But as I was thinking these angry questions Tom’s girl crossed the room to the muleskinner & took up his knife & before you knew it she did set to carving the scalp right off that dead boy before bringing it over to me. Well I did not want it & could not believe my eyes & she seemed to understand so she put the bloody pelt of long black hair down onto the bar. Then with the knife she went to the Sutler’s wife who lay there in the dirt agin the dugout wall. In truth this does be hard to write but I knew well what Tom’s girl would do before she did it & I will confess to you I did nothing to stop it & nor did my brother.
For the Sutler’s wife ceased her fitting now & was taking in big gulps of air & she opened her eyes in a state of terrible confusion like she did not know where she was or how she came to be there. Tom’s girl standing over her said something in her Indian tongue & through the curtain came the other whores from their quarters where they were sheltering from the shooting & terrible doings & they went over to stand around the Madam all 5 of them.
When they were all gathered there Tom’s girl did hand the muleteer’s blade to Metzy’s girl with the wide innocent face the one who Mrs.
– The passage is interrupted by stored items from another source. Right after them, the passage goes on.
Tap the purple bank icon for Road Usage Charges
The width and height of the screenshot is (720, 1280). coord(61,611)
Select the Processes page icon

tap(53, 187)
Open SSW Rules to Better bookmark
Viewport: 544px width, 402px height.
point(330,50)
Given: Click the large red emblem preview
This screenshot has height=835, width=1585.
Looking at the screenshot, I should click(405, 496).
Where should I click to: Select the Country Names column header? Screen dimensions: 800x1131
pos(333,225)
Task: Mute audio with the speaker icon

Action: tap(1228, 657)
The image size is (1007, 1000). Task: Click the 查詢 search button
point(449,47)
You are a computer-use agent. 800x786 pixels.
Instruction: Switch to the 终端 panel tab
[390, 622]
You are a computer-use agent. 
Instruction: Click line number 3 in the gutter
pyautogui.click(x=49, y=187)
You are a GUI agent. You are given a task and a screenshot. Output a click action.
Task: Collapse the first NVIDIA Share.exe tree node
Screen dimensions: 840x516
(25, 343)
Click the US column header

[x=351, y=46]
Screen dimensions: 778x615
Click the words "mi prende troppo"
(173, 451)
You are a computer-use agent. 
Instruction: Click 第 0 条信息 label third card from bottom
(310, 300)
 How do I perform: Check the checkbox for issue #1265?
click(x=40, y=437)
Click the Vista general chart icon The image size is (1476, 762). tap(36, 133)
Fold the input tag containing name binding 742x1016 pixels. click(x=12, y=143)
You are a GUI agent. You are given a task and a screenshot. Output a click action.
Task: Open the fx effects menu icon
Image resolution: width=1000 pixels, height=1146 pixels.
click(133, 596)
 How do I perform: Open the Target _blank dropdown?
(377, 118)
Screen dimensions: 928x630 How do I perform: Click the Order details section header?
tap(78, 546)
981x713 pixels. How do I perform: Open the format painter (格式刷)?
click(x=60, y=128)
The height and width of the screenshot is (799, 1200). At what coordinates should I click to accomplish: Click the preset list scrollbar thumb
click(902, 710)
Kinney beat with the fire poker. I swear to you that girl smiled such a smile of sweetness you would think she just seen the Light Of Heaven before her & this did appear to stir something in the Sutler’s wife for she started to weep then saying, “No no no no.”
Well I do not need to tell you Sir but that whore did reach down & grab that woman’s hair & pulled her head back & with a swipe did cut clean through her throat. One of the other whores took the knife from the fat one then & she stabbed the woman some times before she passed the knife on to the others who did the same & blood flowed & sprayed about the place so that myself & my brother were forced take a step back. And as they did be stabbing & killing that woman stone dead well that cuckoo leapt out of its hole in the clock there on the back bar & well didn’t Tom’s girl stand up from her terrible labours & go over to it & take it & smash it to bits on the bar with wood & pieces of it flying about like the clock had done her the same great wrong as that dead & bloody woman on the floor.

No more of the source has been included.